Bare Bones Crypto: Understanding Critical Cryptographic Primitives
Every time you use a modern computer, you invoke numerous simple mathematical functions that make it possible to do things like logging in to Web sites safely or “locking” (encrypting) your secret documents behind passwords. At their root, these functions, called cryptographic primitives, are not that much more complicated than simple addition or division. But when used in concert with the massive storage capacities and processing speeds of our modern electronic devices, they serve as the bedrock atop which every provably secure system works, from password vaults to Virtual Private Networks (VPNs) to BitCoin and beyond.
Today, everyone has full access to bulletproof “military grade encryption” for free, even if they don’t realize it. Signal Private Messenger’s “Safety Numbers?” Those are cryptographic hash functions! One-time passwords generated by apps like Google Authenticator or Authy? They use nonces! The Tor anonymity network? That’s a mixnet! The padlock icon in the address bar of your Web browser? Block ciphers (and public-key cryptography, and digital signatures, oh my)!
Knowledge of cryptography was deemed so dangerous during the Cold War that ever since the end of World War II the United States and its military allies attempted to regulate access to these crypto powers by classifying them as “munitions” (i.e., mathematical weapons, literally) and criminalizing their sale or export. But as the Internet gained widespread commercial adoption and more people became familiar with the underlying math, the government largely relented. It eventually lost what is now retroactively known as the “Crypto Wars” in the 1990’s.

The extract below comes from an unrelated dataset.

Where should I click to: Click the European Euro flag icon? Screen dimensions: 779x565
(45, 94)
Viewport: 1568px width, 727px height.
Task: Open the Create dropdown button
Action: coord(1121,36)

In this workshop, you’ll learn the kind of math that governments tried to keep secret for decades, even if you’re “not a math person.” You’ll see hash functions in practice, learn why longer “keys” are stronger by understanding how RSA secrets are generated, practice developing your own simple ciphers, and start combining primitives to create security protocols that satisfy multiple requirements like confidentiality (privacy), integrity-protection (authenticity), and more. By the end of this workshop, the dizzying vocabulary crytographers use will be well within your reach, as will the ability to understand any new “encryption” product on the market.